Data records

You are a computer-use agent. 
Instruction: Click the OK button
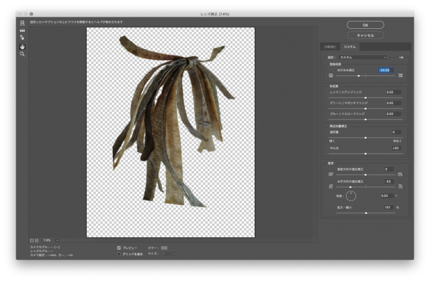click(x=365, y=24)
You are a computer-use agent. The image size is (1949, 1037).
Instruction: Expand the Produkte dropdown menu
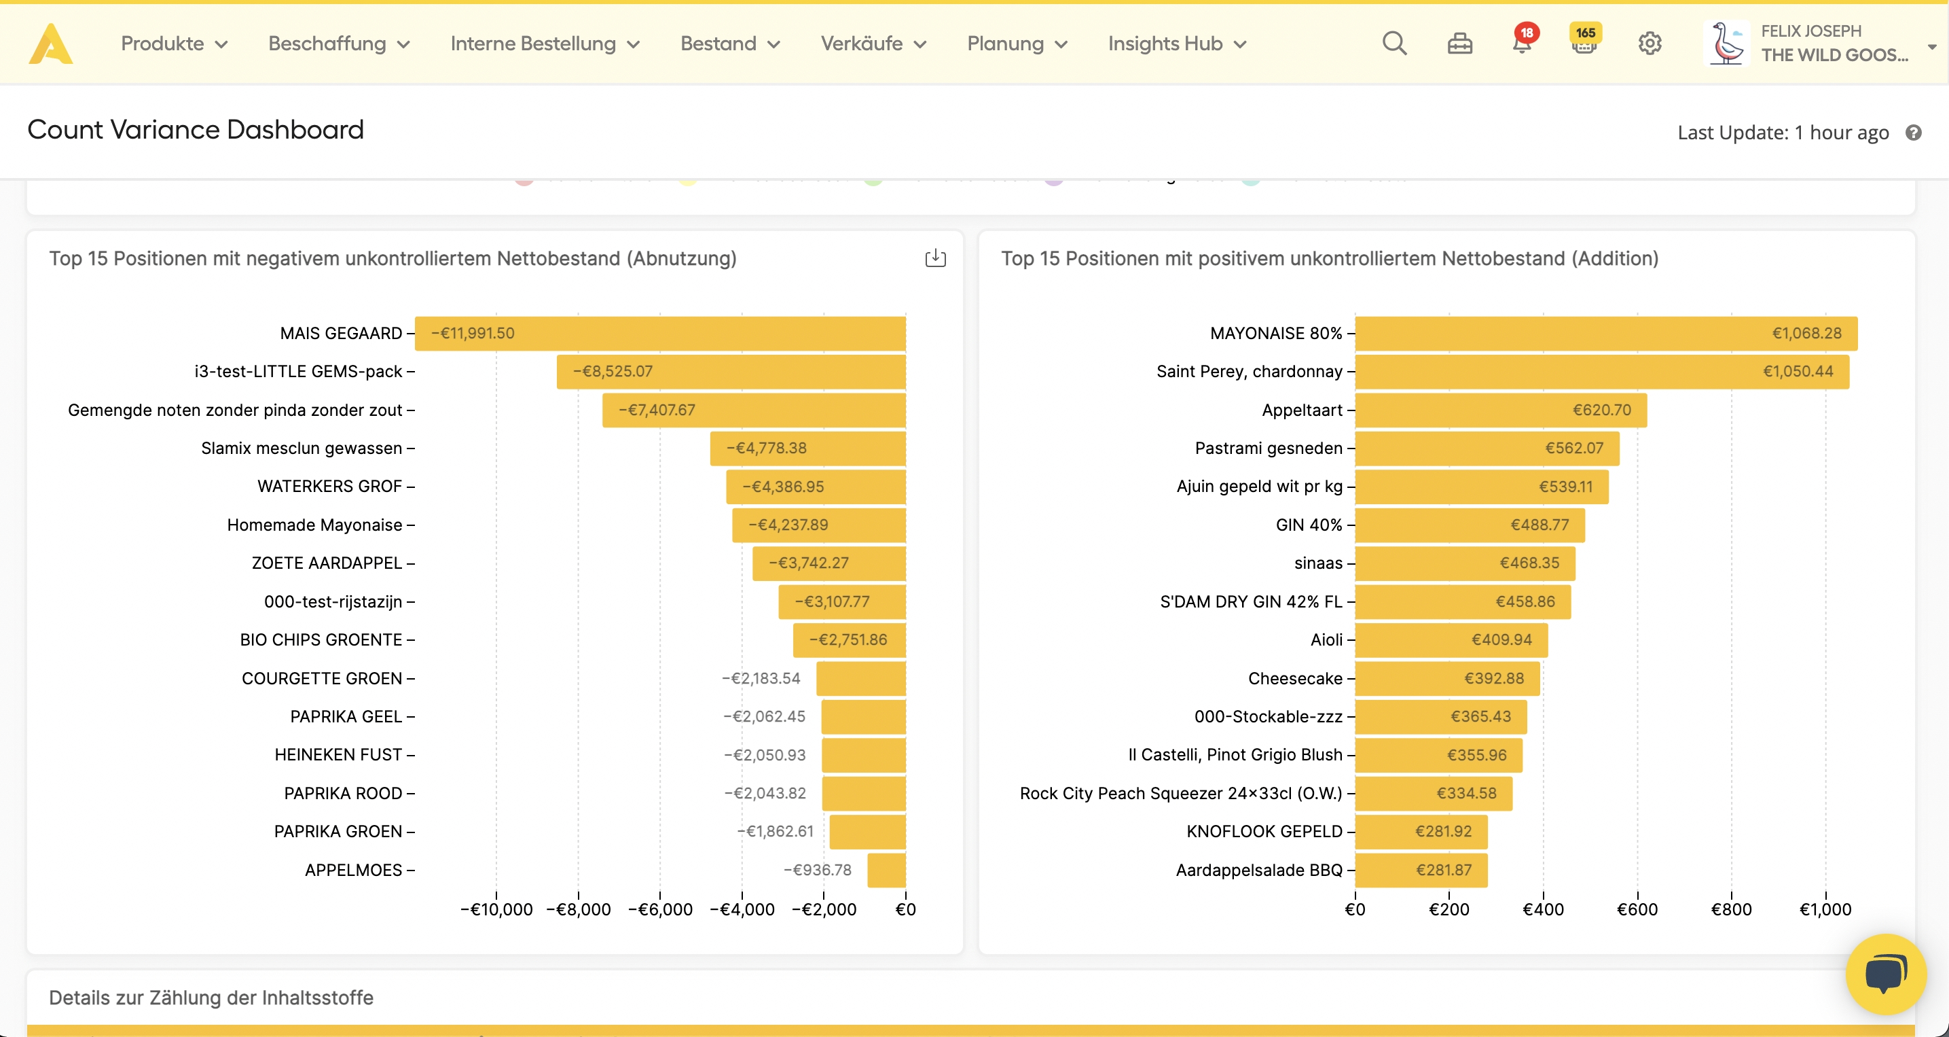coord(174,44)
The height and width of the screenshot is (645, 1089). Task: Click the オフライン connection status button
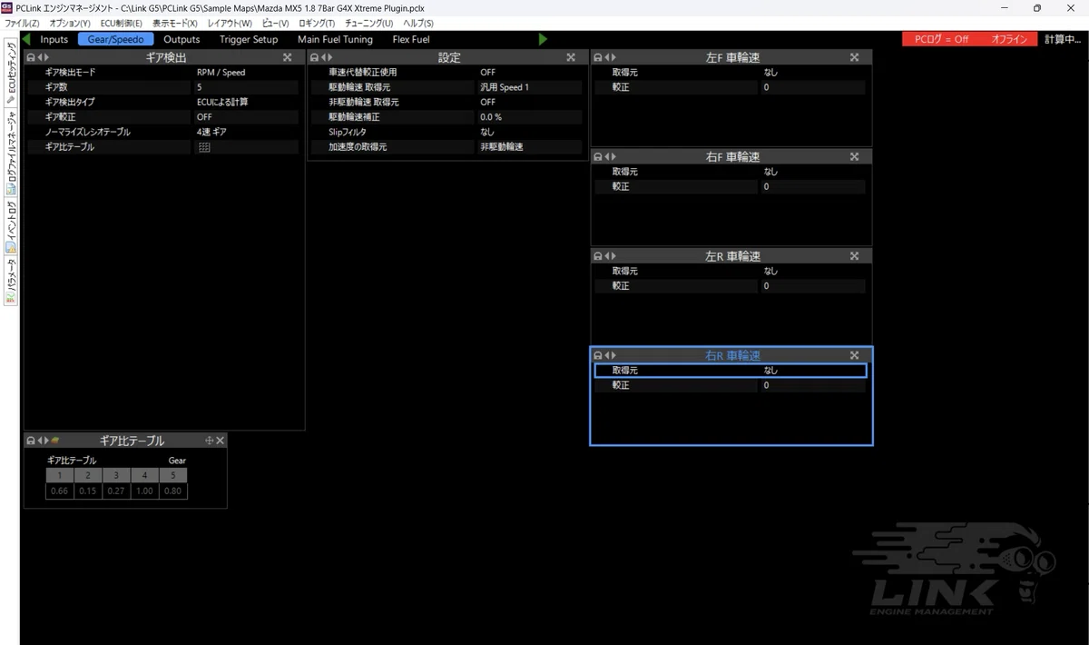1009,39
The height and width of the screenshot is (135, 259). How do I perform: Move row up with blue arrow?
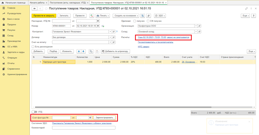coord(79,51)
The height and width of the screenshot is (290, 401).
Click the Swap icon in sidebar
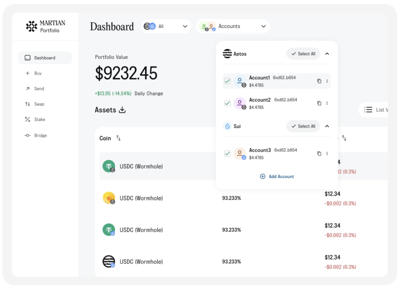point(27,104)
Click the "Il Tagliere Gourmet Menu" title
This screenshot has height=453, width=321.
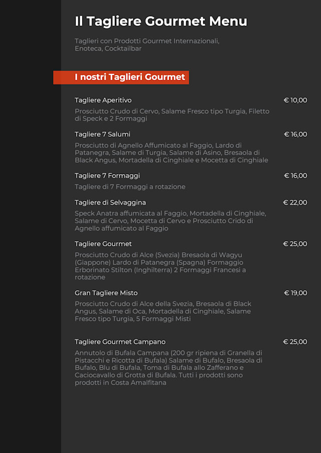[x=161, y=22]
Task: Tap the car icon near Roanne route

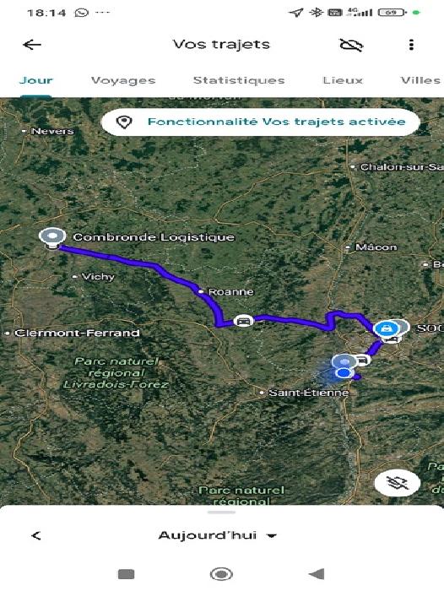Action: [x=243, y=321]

▸ **Work to be completed**
Could you copy out all of the records above word for word, leaving the pictures out?

▸ **Written reply**
You are a computer-use agent. 
Instruction: Click the OK button
click(x=365, y=24)
You are a computer-use agent. The image size is (1949, 1037).
Instruction: Expand the Produkte dropdown menu
coord(174,44)
The height and width of the screenshot is (645, 1089). Task: Click the オフライン connection status button
1009,39
The height and width of the screenshot is (135, 259). How do I perform: Move row up with blue arrow?
coord(79,51)
The height and width of the screenshot is (290, 401).
Click the Swap icon in sidebar
point(27,104)
Click the "Il Tagliere Gourmet Menu" title
This screenshot has height=453, width=321.
[x=161, y=22]
Task: Tap the car icon near Roanne route

Action: [x=243, y=321]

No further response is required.